=== PAGE EXTRACT ===

--- Begin ---

Testing its accuracy:

In [None]:
neigh = MyKNeighborsClassifier(k=21,weights='distance')
neigh.fit(X_train,y_train)
y_pred = neigh.predict(X_test)
print(accuracy_score(y_pred , y_test)*100)

Improvement!

## Part 3 - Visualization

In [None]:
plt.plot([i for i in range(X_test.shape[0])], [keys[x] for x in y_test], "co")
plt.plot([i for i in range(X_test.shape[0])], [keys[x] for x in y_pred] ,"r+")
plt.axis([0,100,-1,+2])
plt.show()

In [None]:
fig1, axes = plt.subplots(1,2)

colors1 = ['#c2c2f0','#ffcc99']
colors2 = ['#66b3ff','#ffff55']

labels = 'True_M', 'True_B'
counts = Counter(y_test)
sizes = [counts['M'], counts['B']]
axes[0].pie(sizes, labels=labels, autopct='%1.1f%%', colors=colors1, startangle=90)
axes[0].axis('equal')

labels = 'Pred_M', 'Pred_B'
counts = Counter(y_pred)
sizes = [counts['M'], counts['B']]
axes[1].pie(sizes, labels=labels, autopct='%1.1f%%', colors=colors2, startangle=90)
axes[1].axis('equal')  

plt.tight_layout()
plt.show()

In [None]:
labels1 = 'True_M', 'True_B'
counts1 = Counter(y_test)
sizes1 = [counts1['M'], counts1['B']]


labels2 = 'Pred_M', 'Pred_B'
counts2 = Counter(y_pred)

--- End ---

=== TASK BRIEF ===
Copy the passage of the nearest-neighbors notebook excerpt between "labels = 'True_M', 'True_B'" and "axes[1].axis('equal')", inclusive, word for word.

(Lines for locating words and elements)
--- Begin ---

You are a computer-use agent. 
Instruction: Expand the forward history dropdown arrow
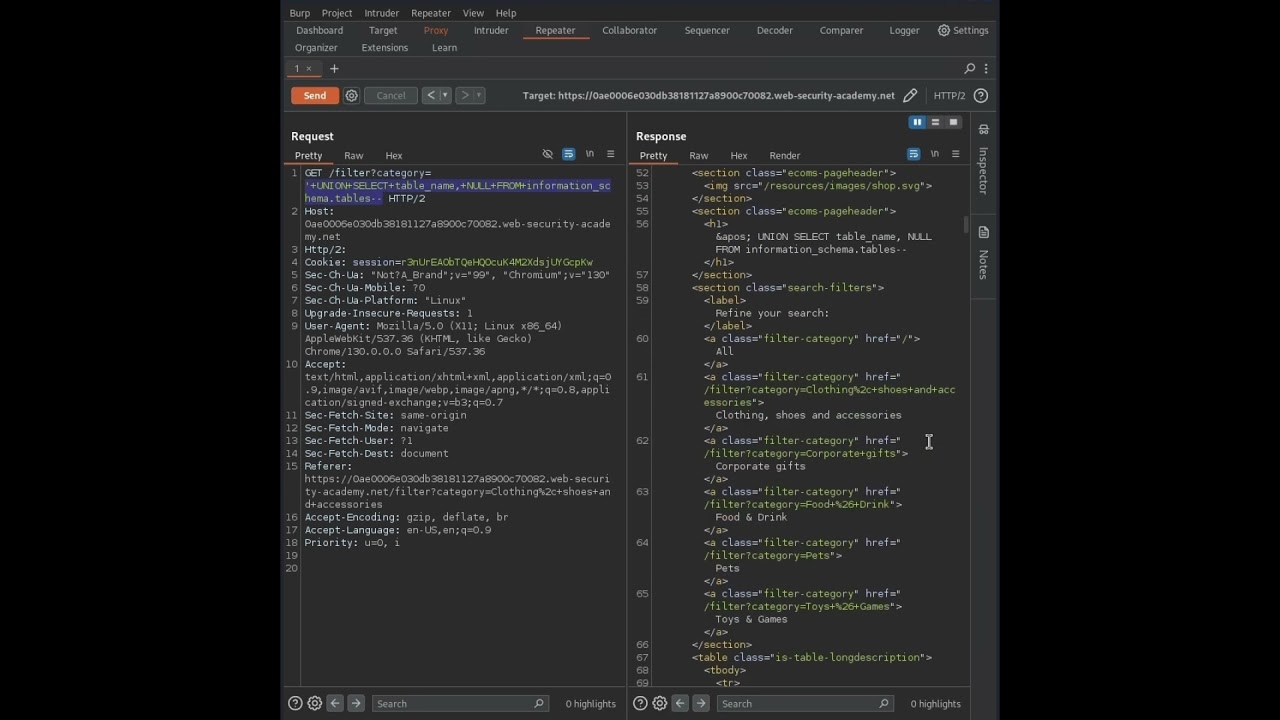point(479,96)
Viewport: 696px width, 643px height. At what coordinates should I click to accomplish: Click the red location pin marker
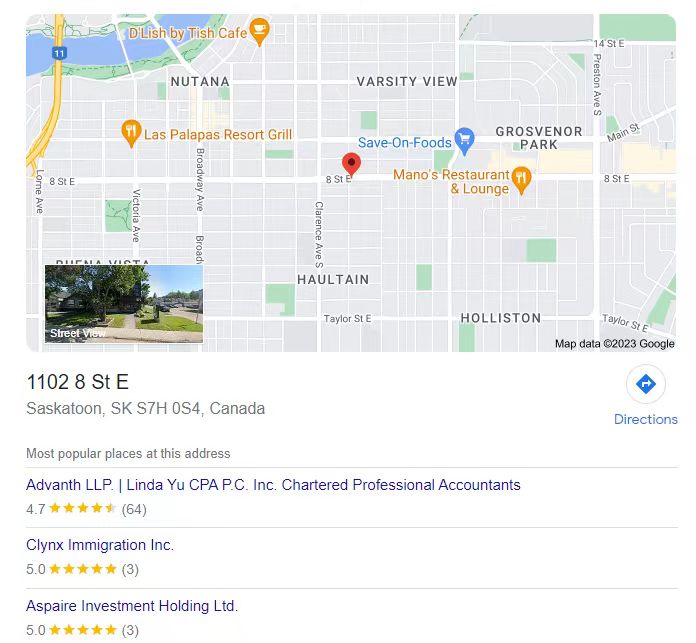tap(351, 164)
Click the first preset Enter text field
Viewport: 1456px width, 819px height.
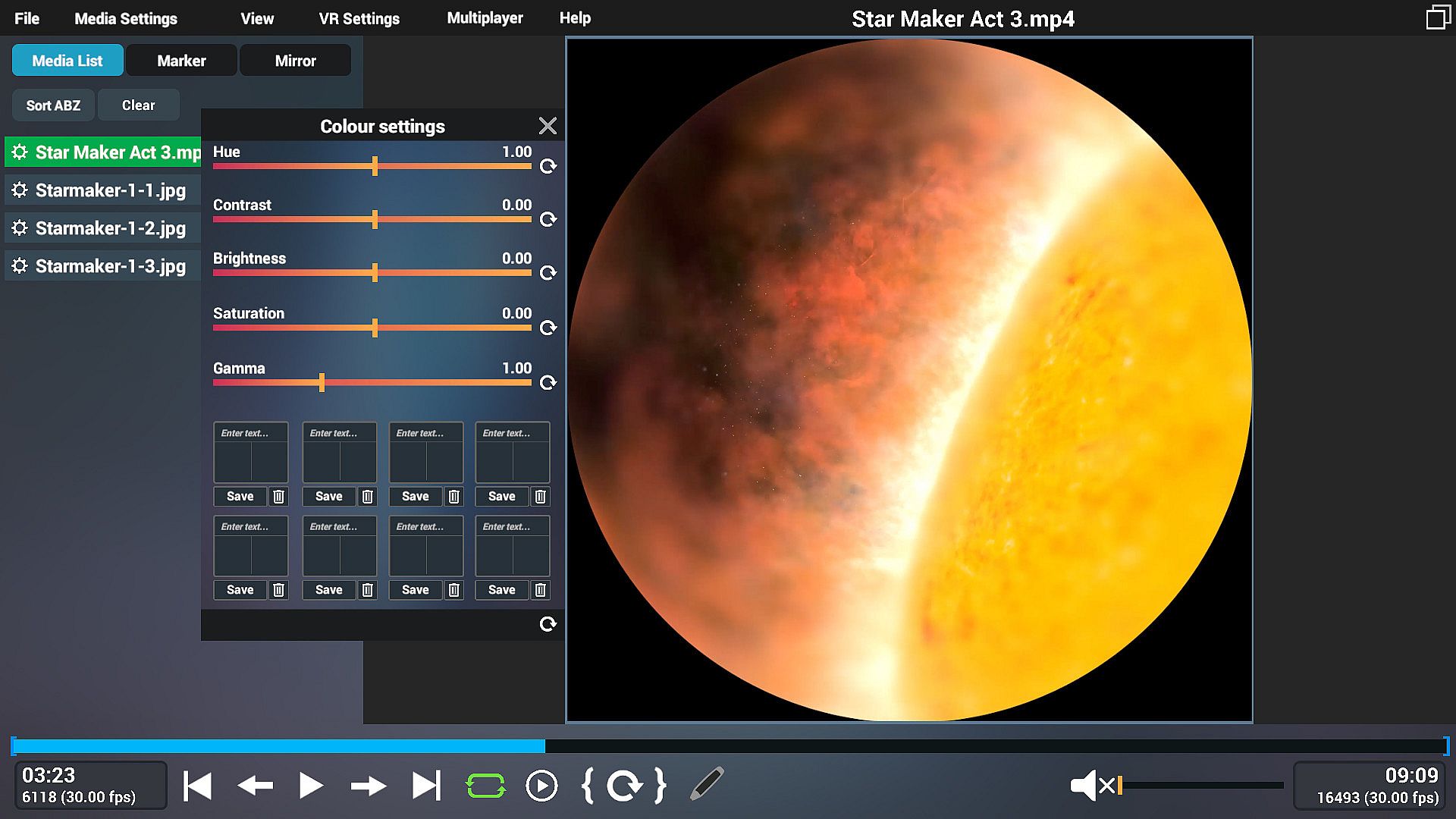tap(250, 433)
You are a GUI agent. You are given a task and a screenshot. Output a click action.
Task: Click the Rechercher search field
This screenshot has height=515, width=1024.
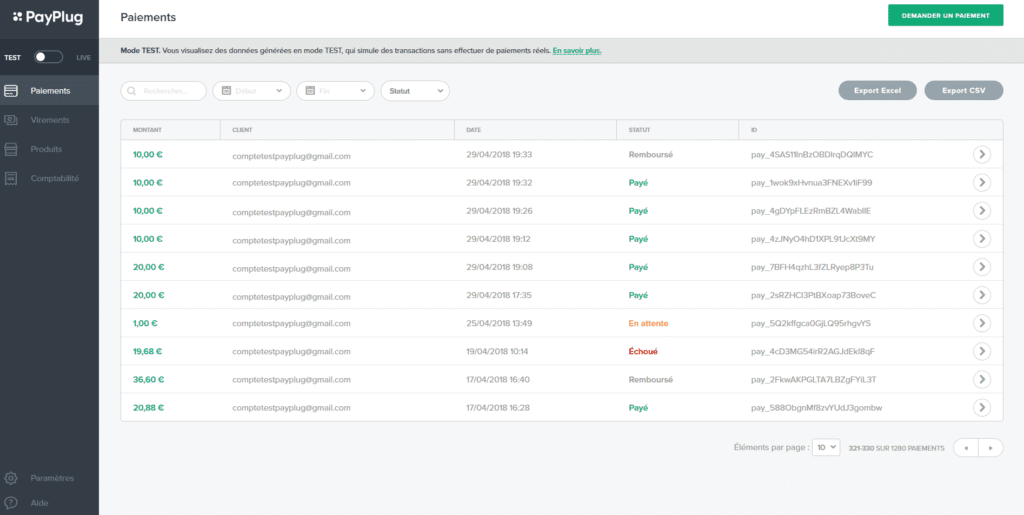tap(163, 91)
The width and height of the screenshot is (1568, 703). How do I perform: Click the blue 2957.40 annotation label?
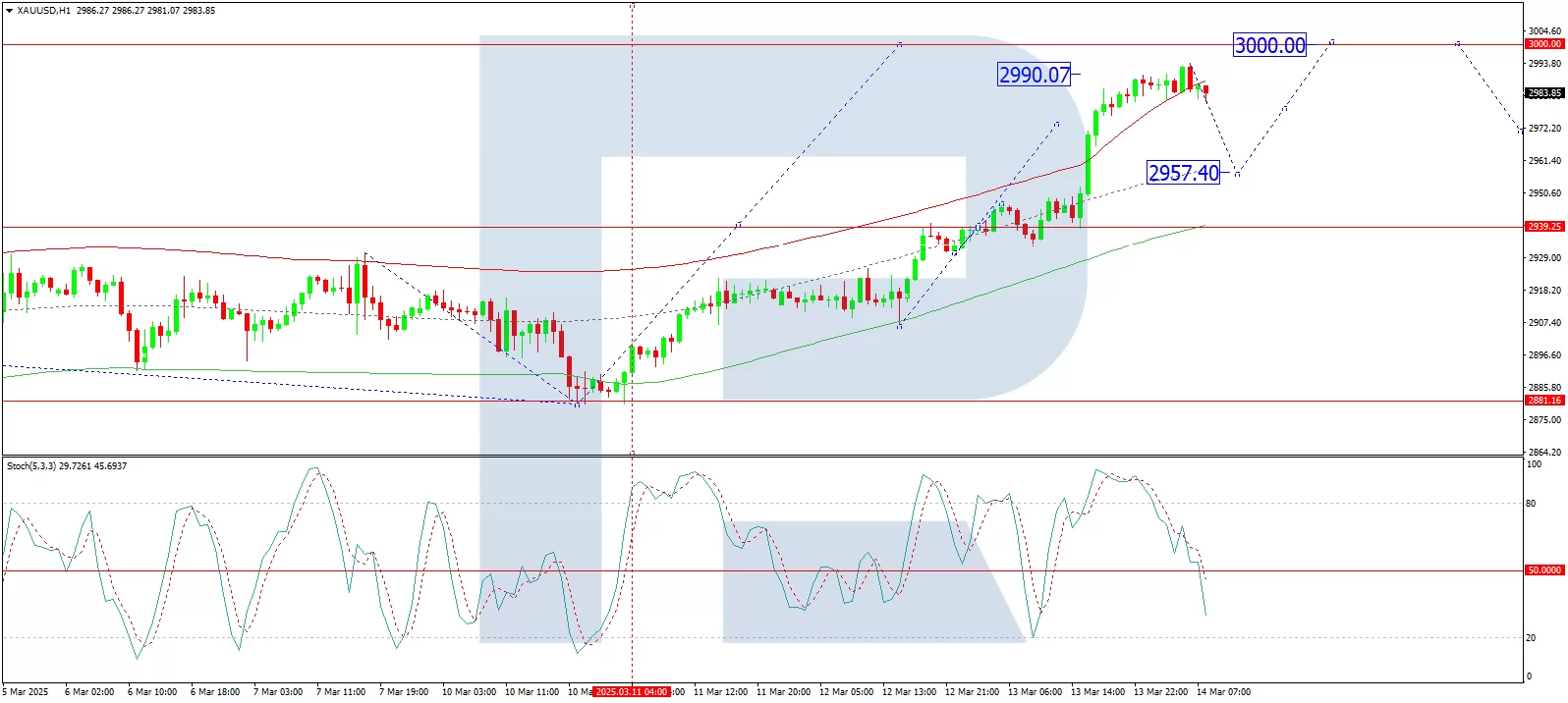(x=1183, y=173)
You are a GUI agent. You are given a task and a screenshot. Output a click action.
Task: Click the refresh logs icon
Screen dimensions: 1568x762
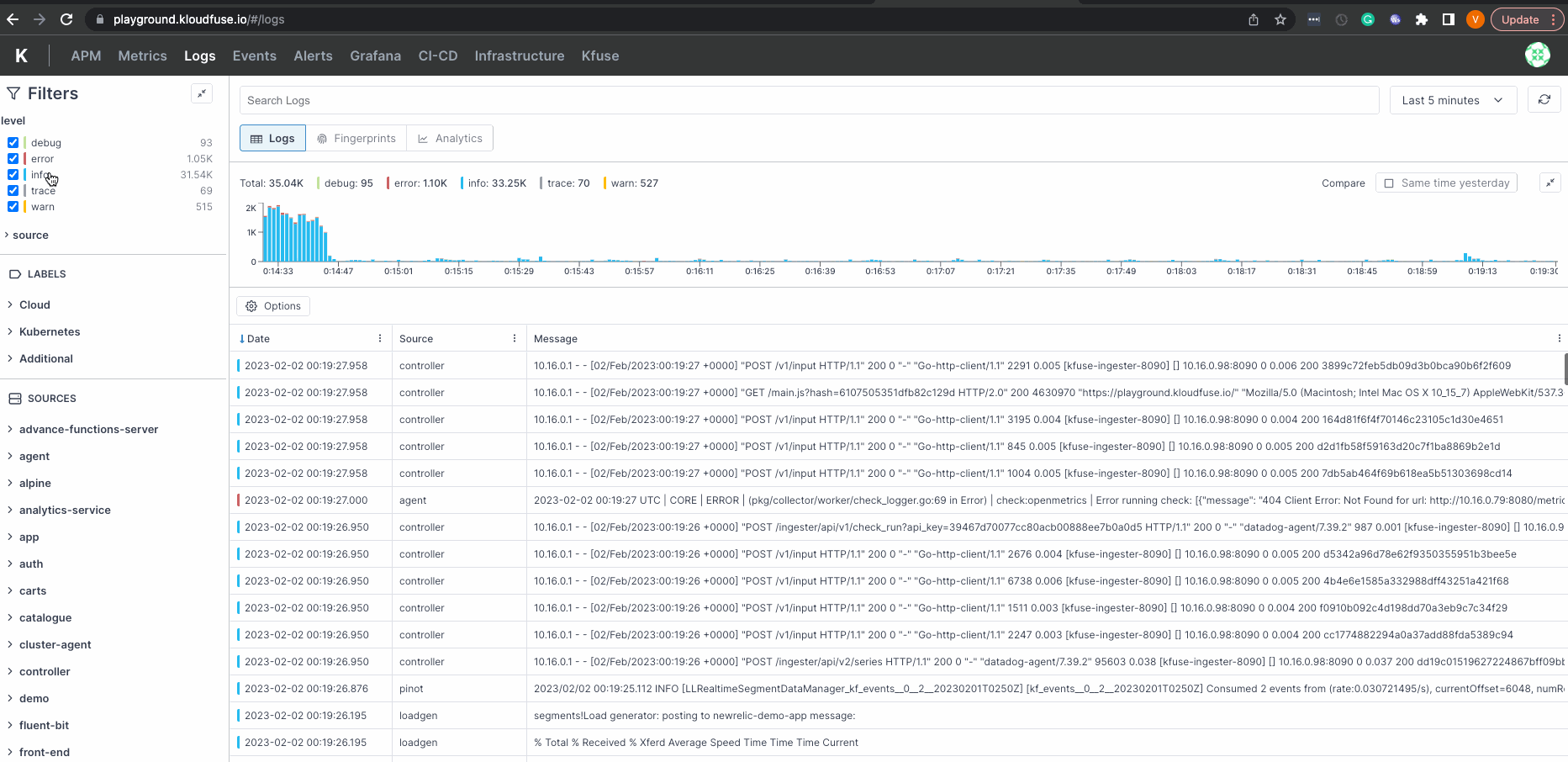pyautogui.click(x=1544, y=100)
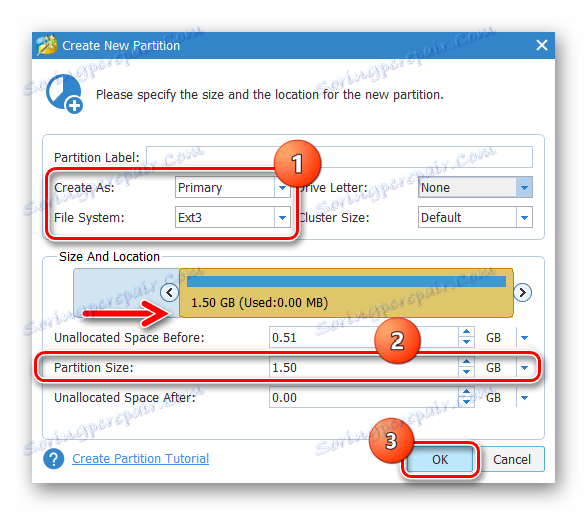Click the left arrow handle on partition bar

170,292
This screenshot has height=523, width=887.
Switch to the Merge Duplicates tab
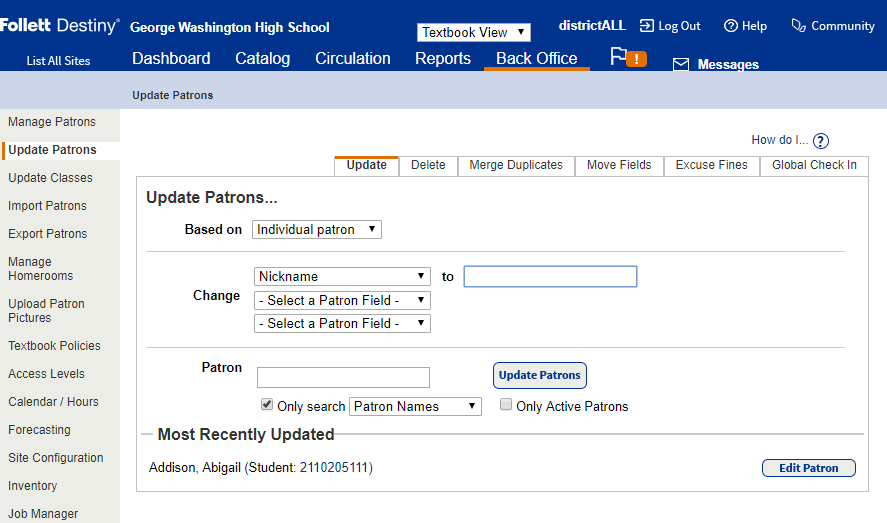[516, 165]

--- End ---

=== TASK RESULT ===
labels = 'True_M', 'True_B'
counts = Counter(y_test)
sizes = [counts['M'], counts['B']]
axes[0].pie(sizes, labels=labels, autopct='%1.1f%%', colors=colors1, startangle=90)
axes[0].axis('equal')

labels = 'Pred_M', 'Pred_B'
counts = Counter(y_pred)
sizes = [counts['M'], counts['B']]
axes[1].pie(sizes, labels=labels, autopct='%1.1f%%', colors=colors2, startangle=90)
axes[1].axis('equal')